Он рассудил верно, что если уступить крупной буржуазии, то будет упущен момент, наиболее подходящий для установления принципата. Папа знал не хуже Гвиччардини, что когда обстоятельства благоприятствуют чему-нибудь, то медлить не следует, а нужно действовать круто и решительно. И понимал, что даже крупная буржуазия, не говоря уже о других группах флорентийского общества, сопротивляться ему не в состоянии» Обусловливалось это, конечно, тем, что Флоренция осталась совершенно без денежных ресурсов, и сам Франческо в письмах к Ланфредини раскрыл этот факт с непререкаемой убедительностью.
Мы видели, какие потери понесла флорентийская буржуазия в дни Коньякской Лиги и при разгроме Рима. Осада стоила еще дороже, ибо, если даже не считать разрушений, произведенных самими гражданами в окрестностях города и имевших стратегические цели, и не принимать во внимание колоссальных прямых расходов на жалованье войскам (оно во время блокады тратилось почти целиком в городе), – осада нанесла смертельный удар самому основному источнику флорентийского богатства: крупной промышленности. Пока она оставалась в неприкосновенности, пока не были уничтожены орудия производства, город мог быстро оправиться от любых денежных потерь. После осады это уже стало невозможным. Флоренция обеднела, а бедная Флоренция не могла сопротивляться наступлению принципата и защищать республиканский строй. Самые убедительные доводы Гвиччардини в глазах папы были не более как беллетристикой, интересной, но бессильной. Республика была осуждена, и самостоятельная политическая роль крупной буржуазии во Флоренции была кончена.
Когда это выяснилось окончательно, Франческо нечего стало делать во Флоренции. В июне 1531 года он отправился папским вице-легатом в Болонью: нужно было немного поправить расстроенные дела, onori e utili становились недоступны[72]
. В Болонье он оставался до смерти Климента (сентябрь 1534). За это время герцог Алессандро осуществил программу папы. Преобразование государственного строя Флоренции в направлении от коммуны к бюрократическому принципату, начатое при Лоренцо Урбинском Горо Гери, продолжалось с возраставшей энергией. Рантьерской буржуазии приходилось мириться с тем, что уже нет у правительства «друзей» и «несочувствующих», что onori e utili не идут в дележку «друзьям», что на долю остальных приходится кое-что побольше, чем свобода от несправедливых – только несправедливых – утеснений. При помощи нового чиновничества – идея Горо Гери – секретарей и аудиторов власть добилась, что судопроизводство перестало быть откровенно партийным и появилась некоторая более беспристрастная линия в обложении.
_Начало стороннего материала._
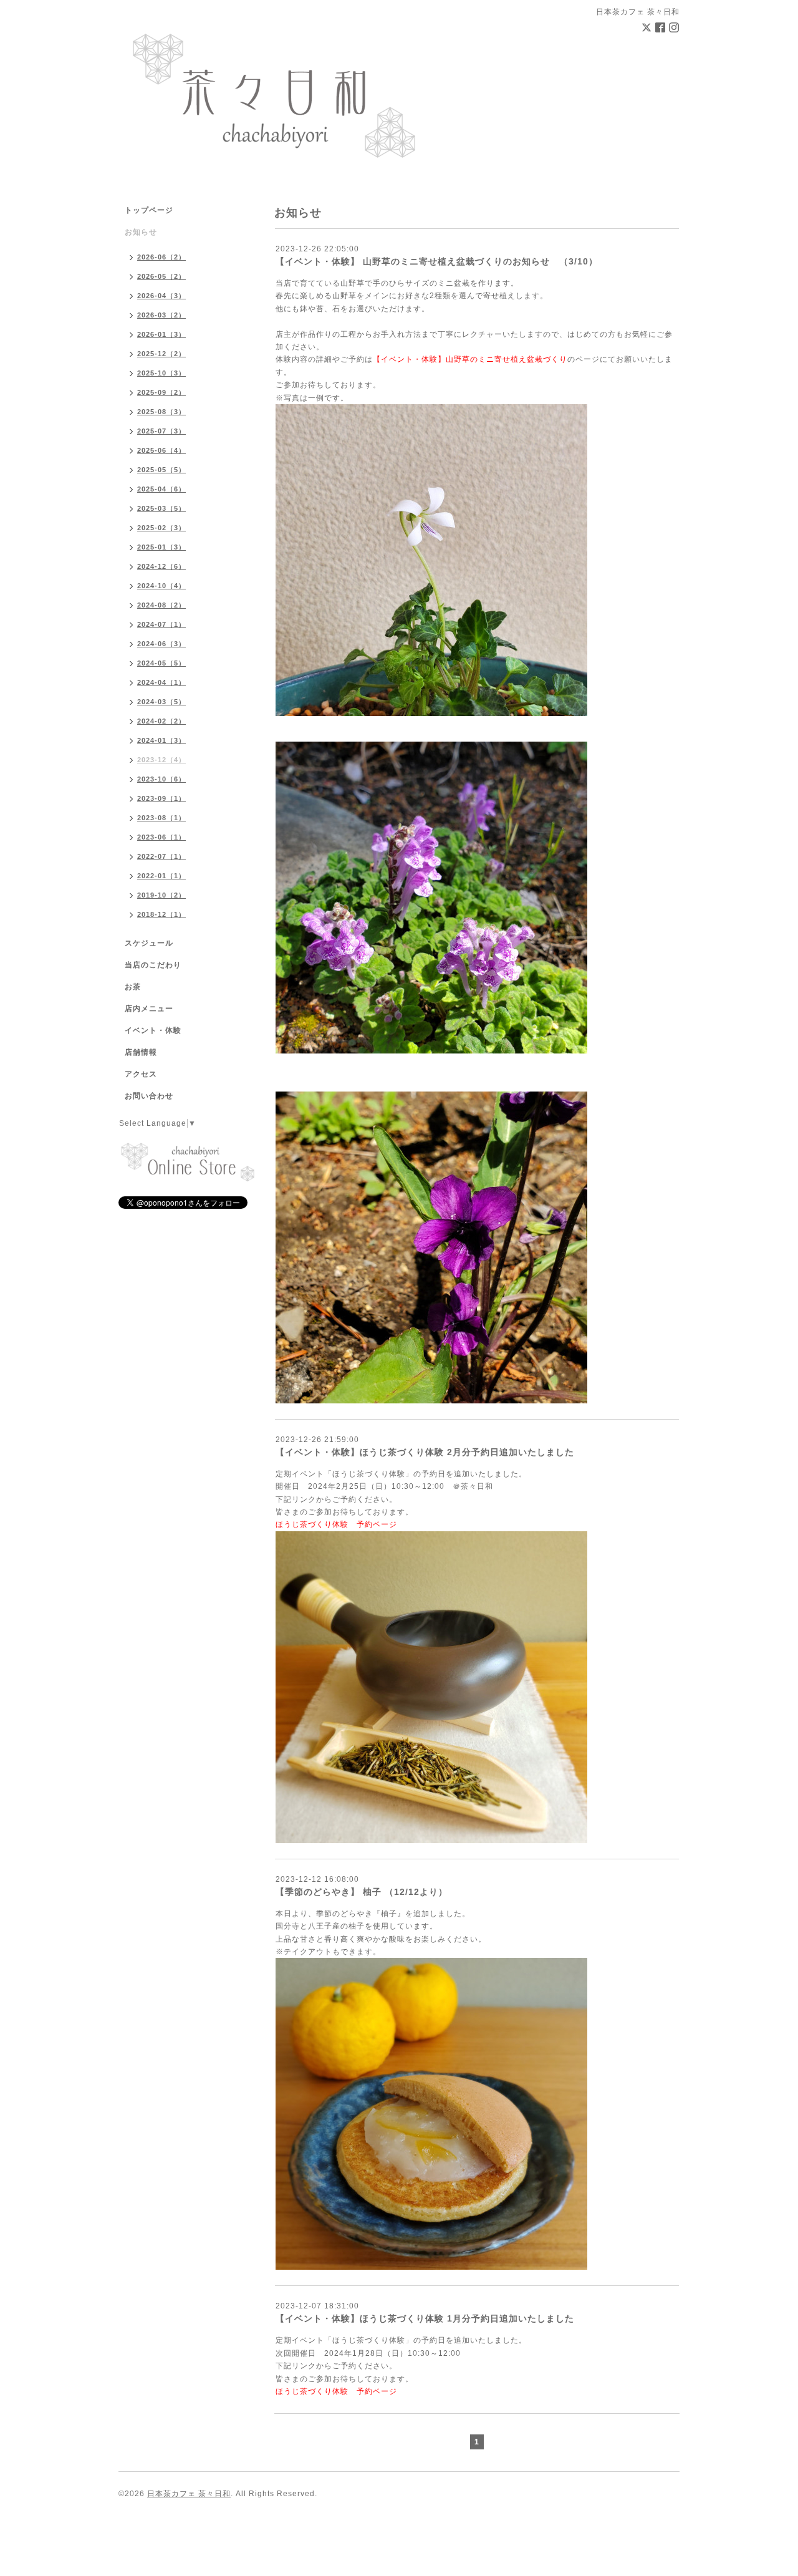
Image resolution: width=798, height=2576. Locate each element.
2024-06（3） (161, 643)
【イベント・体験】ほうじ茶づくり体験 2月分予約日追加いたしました (425, 1452)
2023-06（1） (161, 837)
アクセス (141, 1074)
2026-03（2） (161, 315)
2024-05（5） (161, 663)
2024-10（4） (161, 585)
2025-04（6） (161, 489)
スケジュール (149, 943)
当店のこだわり (153, 965)
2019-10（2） (161, 895)
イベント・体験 (153, 1030)
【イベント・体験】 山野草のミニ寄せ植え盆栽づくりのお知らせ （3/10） (437, 261)
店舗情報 (141, 1052)
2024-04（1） (161, 682)
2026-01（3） (161, 334)
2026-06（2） (161, 257)
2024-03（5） (161, 701)
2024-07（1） (161, 624)
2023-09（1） (161, 798)
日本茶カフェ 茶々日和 (189, 2493)
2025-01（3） (161, 547)
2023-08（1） (161, 817)
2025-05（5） (161, 469)
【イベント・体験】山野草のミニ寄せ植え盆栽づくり (470, 359)
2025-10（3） (161, 373)
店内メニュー (149, 1008)
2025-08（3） (161, 411)
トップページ (149, 210)
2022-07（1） (161, 856)
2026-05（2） (161, 276)
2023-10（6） (161, 779)
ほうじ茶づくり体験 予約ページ (336, 1524)
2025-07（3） (161, 431)
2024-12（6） (161, 566)
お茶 (133, 986)
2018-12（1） (161, 914)
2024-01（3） (161, 740)
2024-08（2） (161, 605)
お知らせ (141, 232)
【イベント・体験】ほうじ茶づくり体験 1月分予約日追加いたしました (425, 2318)
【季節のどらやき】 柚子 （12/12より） (362, 1892)
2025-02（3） (161, 527)
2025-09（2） (161, 392)
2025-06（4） (161, 450)
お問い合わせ (149, 1096)
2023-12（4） (161, 759)
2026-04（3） (161, 295)
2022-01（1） (161, 875)
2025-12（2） (161, 353)
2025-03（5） (161, 508)
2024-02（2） (161, 721)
Чиновничество в отличие от прежнего не было связано с общественными группами и целиком зависело от герцога[73]. Лоренцо в 1516 году еще нуждался в поддержке рантьерской буржуазии для осуществления своих планов. Алессандро обходился без нее.Преемник Климента, Павел III Фарнезе, не был другом Гвиччардини; он дал ему понять, что курия не нуждается больше в его услугах. Франческо пришлось покинуть Болонью с некоторым скандалом. То, что он нашел, во Флоренции, было совсем не похоже на то, что он проектировал в записках 1531 года. Наоборот, это было как раз то, против чего он предостерегал Климента. Но не в его правилах было протестовать и противодействовать. Он примирился, стал помогать Алессандро, получил ряд должностей доходных, но не влиятельных. И писал друзьям: «Меня удовлетворит всякая (форма правления), лишь бы она обеспечивала власть и величие Медичи. Многие из нас отныне зависят от них в такой мере, что было бы безумием, если бы кто не сумел воспользоваться этим счастьем»[74]
.Алессандро ценил Гвиччардини, как человека больших способностей и очень сговорчивого. Он осыпал его ласковыми словами и в самый трудный момент своей карьеры, когда ему пришлось оправдываться перед императором в обвинениях, выдвинутых против него эмигрантами – в Неаполе, в январе 1536 года, – он поручил написать свою защиту именно ему, и Франческо написал: умно и убедительно, как умел он один. Эмигранты тяжбу проиграли, и едва ли не в этом была главная причина ненависти, преследовавшей Гвиччардини в писаниях современников. Ибо защита Алессандро толковалась, как защита тирании и как новая измена родине.